We were talking this week about grace and love. And one particular person kept coming back insisting that all our talk of “love” and “grace” (for certain folks) was going to back fire on Judgement Day when we were faced with the wrath of God. Y’all this dude was supposedly a Christian minister.

He was convinced that Jesus had died to save us from God’s wrath and righteous hatred. (And yet some folks wouldn’t actually be saved in the end, or something.)

And here is why I think Christians often can’t talk to one another well: there’s no common ground when some of us believe in an avenging deity who is out for our blood, and the rest of us believe really and truly that God loves all God’s children.

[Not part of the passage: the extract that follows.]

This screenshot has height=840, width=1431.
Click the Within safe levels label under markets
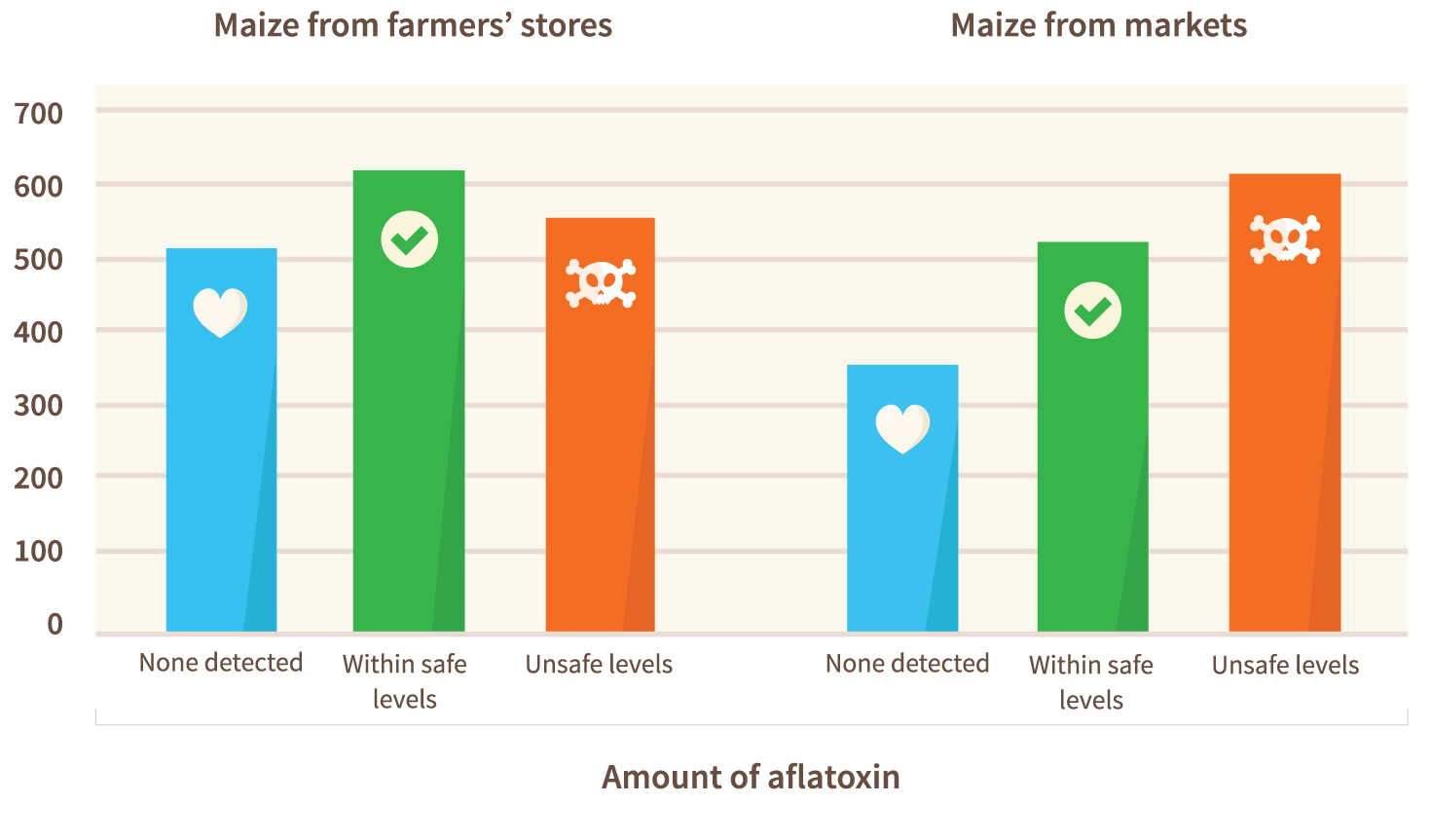click(1091, 682)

If you’ve ever tried to grow something you know that wrath isn’t helpful. If you hate your grapevine, rosebush, daisies they are not going to thrive. I’m a gardener, it was one of the most important things to me when we bought our house here, to have a yard where I could grow roses, and big mounds of perennials, and old fashioned hydrangea.

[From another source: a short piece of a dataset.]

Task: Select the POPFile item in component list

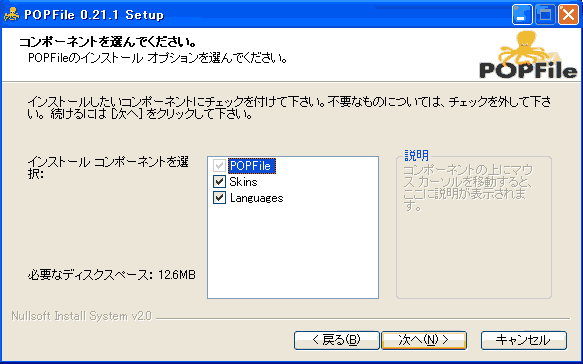Action: pos(252,166)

I love this time of year because I get to put my hands back into the soil, to gently feel the new green leaves, and carefully trim away dead winter killed limbs. It’s a labor of love. I know every rose, I remember the stories behind them (I helped their hybridizes test some of them!). I know their habits and what they prefer. I love watching them grow bigger, healthier, more beautiful year by year.

While I might not be keen on the shepherd and sheep imagery, I love when Jesus uses gardening analogies because I get it. The God who prunes the Body of Christ like a grape vine has to act out of love and care, not anger and vengeance. It is a slow, careful, and patient thing a gardener does who grows grape vines. They take years to become mature, decades even. The pruning work is exacting.

And here’s the thing: we often hear about God’s work with us as something painful, to be endured. But when you prune away dead wood it doesn’t hurt or harm the plant. You are removing that which holds that plant back, which gets in the way of its healthy growth!

The liturgies that shape our lives are the form on which God trains us up as a community, using those strong posts and wires to give us something to grab onto, something to train and shape us into a good and healthy community, into healthy members of the body of Christ.

And as such we each have a purpose. There is no part of the vine that is not needed, no part of the vine that is not vital to the health of the whole. The older the branches the more weight they support, the more fruit they produce. The young ones might grow vigorously, might send out lots and lots of runners but if you’ve grown anything you know that maturity and time and patience are key.

We are loved by God, that I can tell you with absolute certainty because I have felt and experienced that love. And we are little shoots, producing fruit of love to feed and nourish the world. That’s our invitation, that is our gift. No matter who we are, no matter what other qualifications we think we might or might not have. We have love, and that is enough.